What's the difference between a letter and an email? Not a lot if it's a scam.
South Lanarkshire Council has been relieved of £102,000 by an African fraud gang. The gang sent a letter, (not an email), to the council claiming to be a contractor and informing them of a change in their bank details. They requested details of the council's bank account in return. Obligingly a council worker approved the request without doing any checks and £102,000 went out of the council's account and into that of the fraudsters.
Because the crime is classes as an external fraud the council is not covered by its insurance and it's unlikely it will get the money back as these types of offences are notoriously difficult to trace and bring to justice.
The deputy leader of the council's SNP group said:
"The finance department was sent documents on letter headed paper to tell them to change bank details. It's not something I have ever seen before and it wasn't like an e-mail scam, which many people get sent to their home computers. We are not sure who has done this, but it has been professionally done by a gang in an African country."
Of course it was like an email scam. Thousands of us receive letters and/or emails every day asking us to divulge personal details. For years now police have warned that we must never give bank details to anyone without checking their authenticity. All this employee had to do was check the name on the headed paper against the council's database, but it seems like they couldn't be bothered. That should be one of the golden rules of a finance department.
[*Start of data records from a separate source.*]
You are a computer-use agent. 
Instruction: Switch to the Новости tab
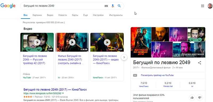click(63, 15)
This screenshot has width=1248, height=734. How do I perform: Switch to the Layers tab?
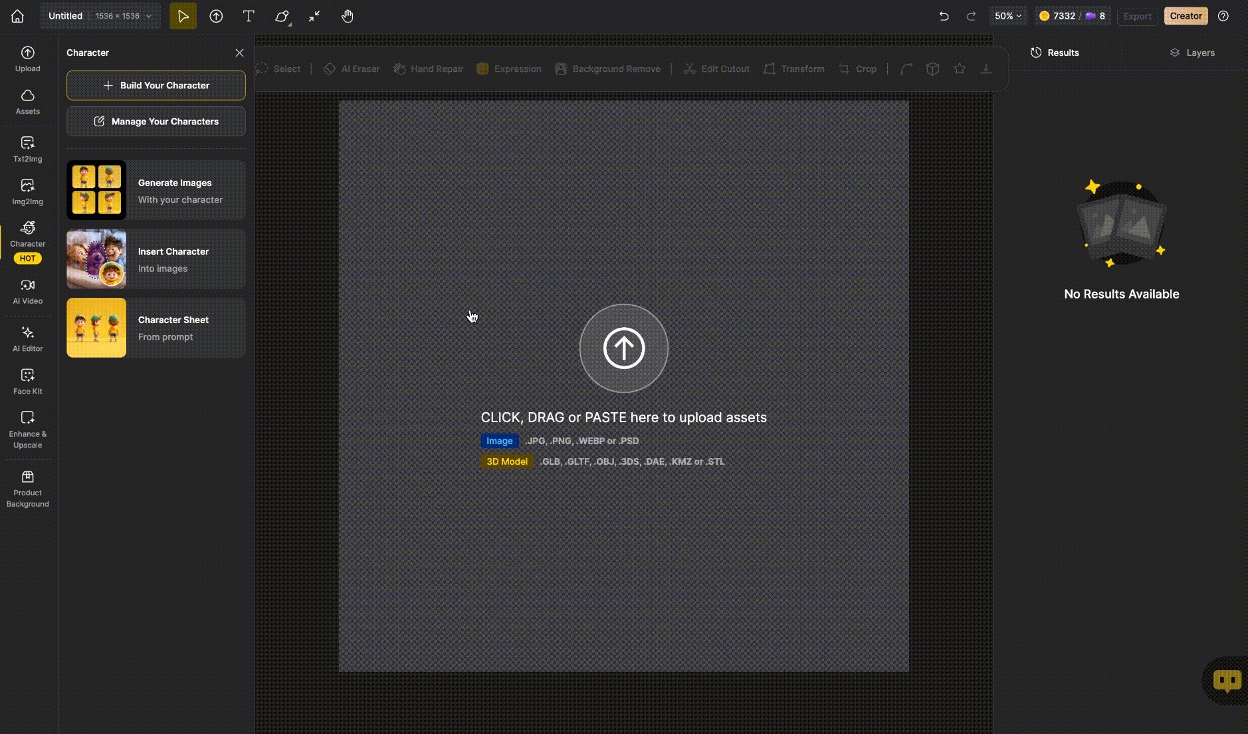click(x=1192, y=53)
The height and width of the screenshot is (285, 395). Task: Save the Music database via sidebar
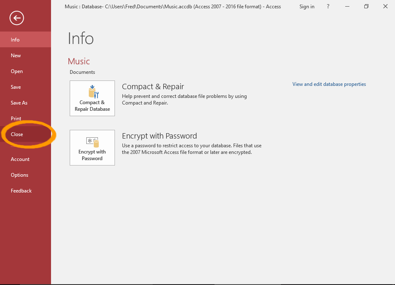(15, 87)
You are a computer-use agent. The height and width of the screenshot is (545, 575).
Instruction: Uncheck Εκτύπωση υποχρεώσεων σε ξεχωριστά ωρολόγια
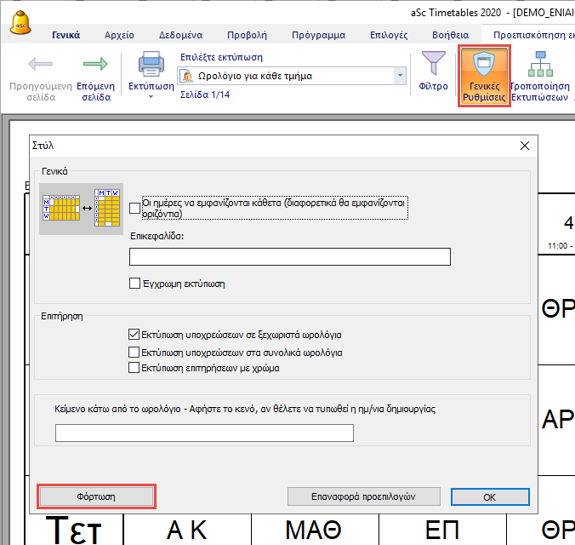(134, 336)
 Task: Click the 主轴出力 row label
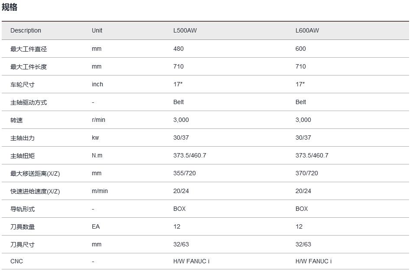pyautogui.click(x=23, y=138)
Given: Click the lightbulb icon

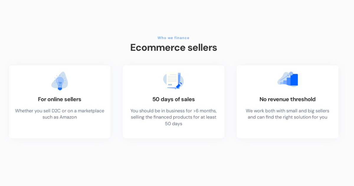Looking at the screenshot, I should (60, 81).
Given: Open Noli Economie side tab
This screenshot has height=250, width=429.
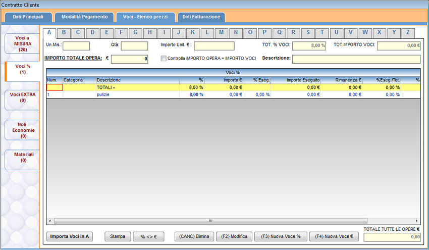Looking at the screenshot, I should pyautogui.click(x=22, y=130).
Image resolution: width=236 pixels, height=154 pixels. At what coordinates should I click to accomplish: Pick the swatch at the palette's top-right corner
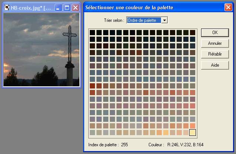[x=192, y=33]
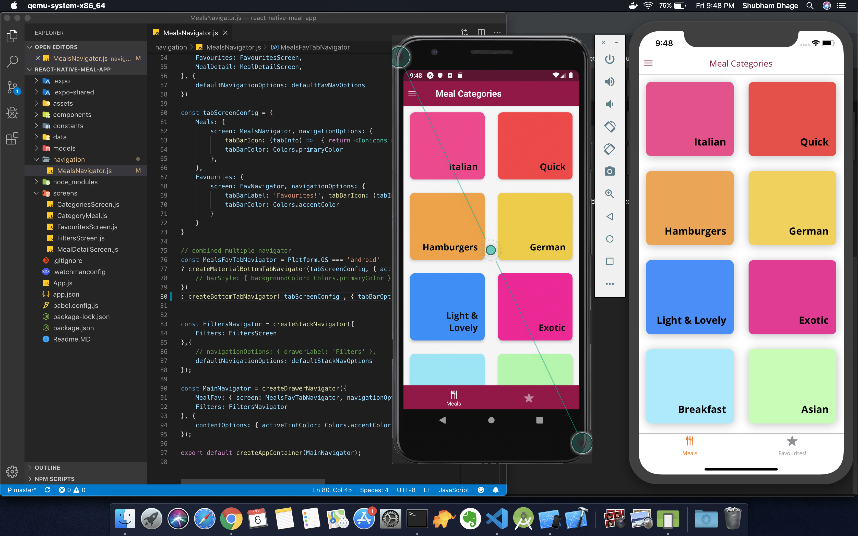Click the search icon in VS Code sidebar
858x536 pixels.
pos(12,61)
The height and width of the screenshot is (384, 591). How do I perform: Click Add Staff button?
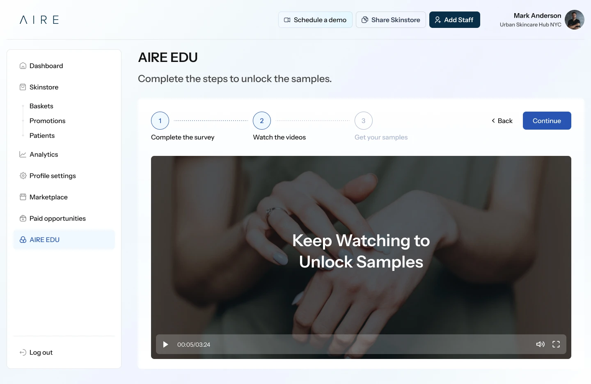(x=455, y=20)
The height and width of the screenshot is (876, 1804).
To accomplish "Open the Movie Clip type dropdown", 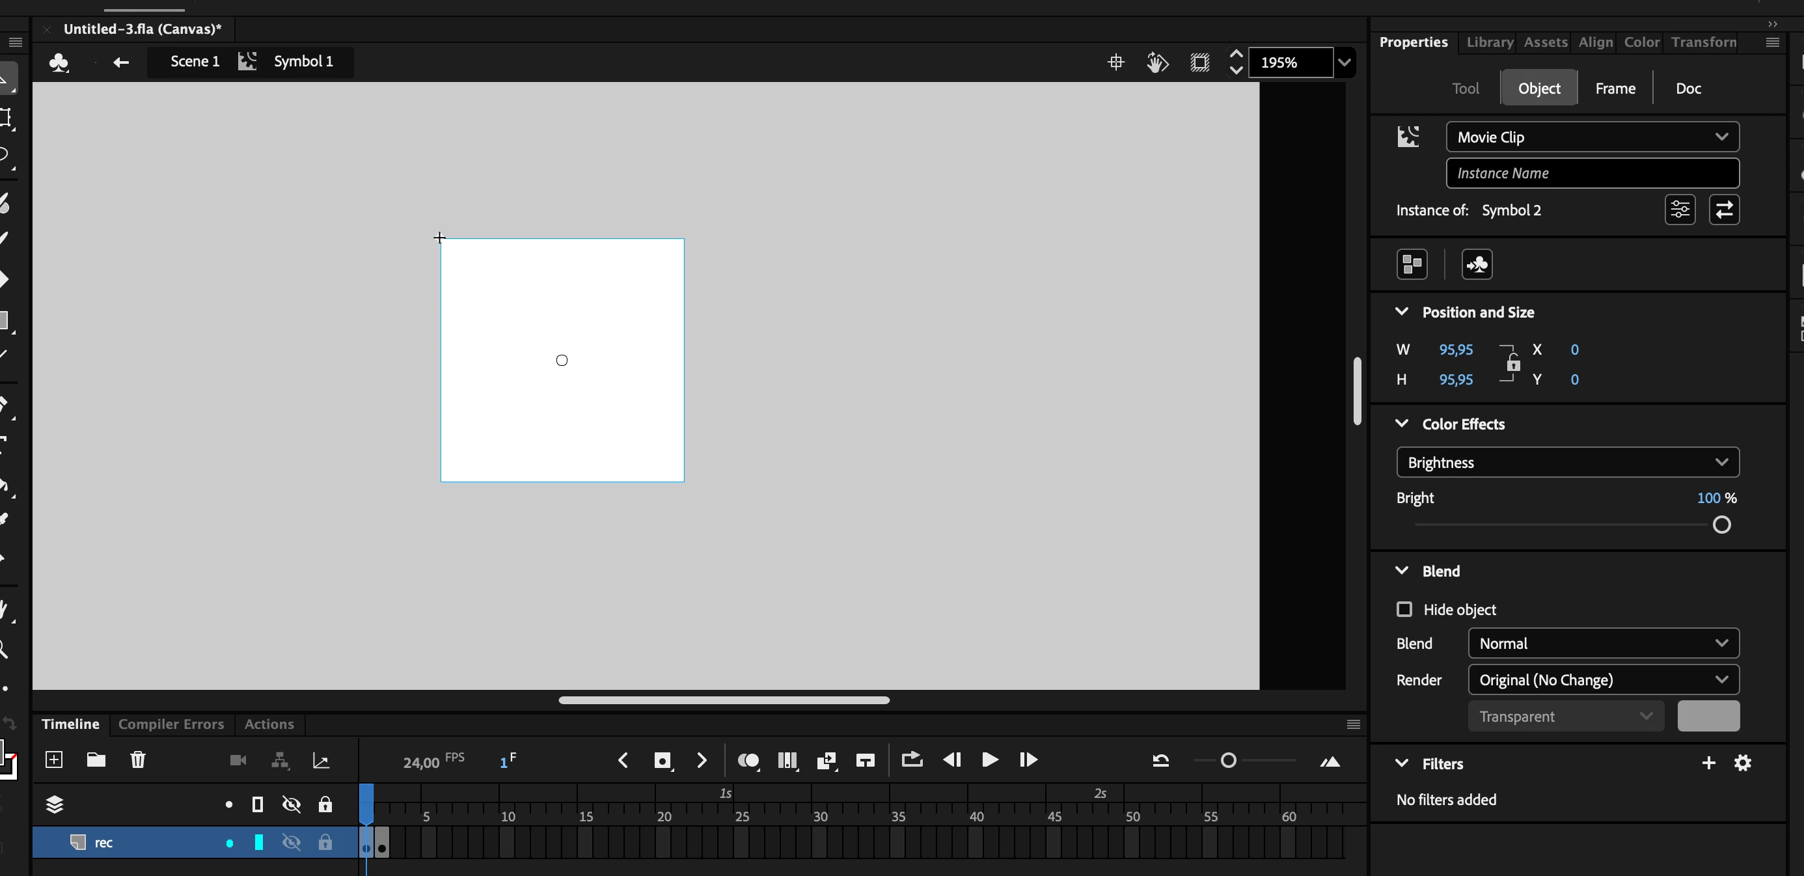I will [1592, 137].

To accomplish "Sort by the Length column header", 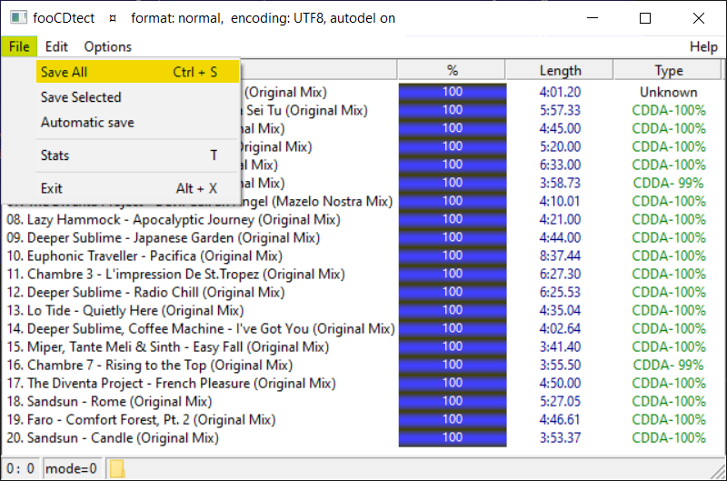I will [x=560, y=70].
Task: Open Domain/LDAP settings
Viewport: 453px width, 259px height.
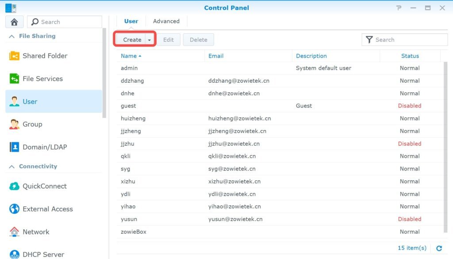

Graham Horne, the deputy leader continued:
"If the person involved took all the appropriate action then they shouldn't be sacked.
"We will need to investigate if the person did follow the correct procedures.
This incident happened during a week when the local trading standards team was warning householders to be on their guard against letters from people claiming to be the council and informing them that they had been moved into a different council tax band and were entitled to a rebate. They were then asked... You know the rest.